[Stored records]
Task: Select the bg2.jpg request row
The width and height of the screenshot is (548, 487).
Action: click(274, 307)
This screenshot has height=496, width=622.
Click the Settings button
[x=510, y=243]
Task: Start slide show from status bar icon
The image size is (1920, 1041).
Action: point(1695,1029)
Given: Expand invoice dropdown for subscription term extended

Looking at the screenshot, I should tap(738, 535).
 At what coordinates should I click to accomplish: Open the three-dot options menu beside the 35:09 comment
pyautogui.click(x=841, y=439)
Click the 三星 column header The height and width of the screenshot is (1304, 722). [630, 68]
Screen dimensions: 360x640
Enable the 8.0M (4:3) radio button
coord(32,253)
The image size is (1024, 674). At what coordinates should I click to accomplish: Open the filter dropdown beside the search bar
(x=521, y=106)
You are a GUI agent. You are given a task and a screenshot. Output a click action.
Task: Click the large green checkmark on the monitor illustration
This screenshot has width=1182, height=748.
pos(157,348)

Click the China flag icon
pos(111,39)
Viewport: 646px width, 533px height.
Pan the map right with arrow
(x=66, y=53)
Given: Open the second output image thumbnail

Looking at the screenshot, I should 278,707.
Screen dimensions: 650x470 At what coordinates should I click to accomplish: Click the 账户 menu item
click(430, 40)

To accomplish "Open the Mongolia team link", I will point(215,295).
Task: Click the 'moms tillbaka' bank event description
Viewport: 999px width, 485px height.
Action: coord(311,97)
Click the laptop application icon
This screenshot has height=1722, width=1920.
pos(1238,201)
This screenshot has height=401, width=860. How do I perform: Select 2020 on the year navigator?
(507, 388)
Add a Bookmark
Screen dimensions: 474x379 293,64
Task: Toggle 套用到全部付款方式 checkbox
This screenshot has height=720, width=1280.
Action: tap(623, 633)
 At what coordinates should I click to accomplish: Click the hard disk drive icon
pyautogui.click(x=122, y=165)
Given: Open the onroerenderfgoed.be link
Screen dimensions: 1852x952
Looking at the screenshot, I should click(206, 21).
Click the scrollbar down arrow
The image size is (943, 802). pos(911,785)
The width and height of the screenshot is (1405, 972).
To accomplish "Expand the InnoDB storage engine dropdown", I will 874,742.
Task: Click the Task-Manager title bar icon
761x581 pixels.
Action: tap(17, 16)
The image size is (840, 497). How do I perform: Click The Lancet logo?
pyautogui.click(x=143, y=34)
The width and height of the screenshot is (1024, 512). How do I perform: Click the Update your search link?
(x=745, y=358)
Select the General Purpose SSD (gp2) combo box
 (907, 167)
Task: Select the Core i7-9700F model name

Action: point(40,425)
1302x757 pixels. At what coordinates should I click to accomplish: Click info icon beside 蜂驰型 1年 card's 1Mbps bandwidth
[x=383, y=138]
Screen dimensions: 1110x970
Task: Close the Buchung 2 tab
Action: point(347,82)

▸ DESCRIPTION OF THE TASK: Give a single number: the count of lines above that include the word "will".

▸ WRITTEN REPLY: 2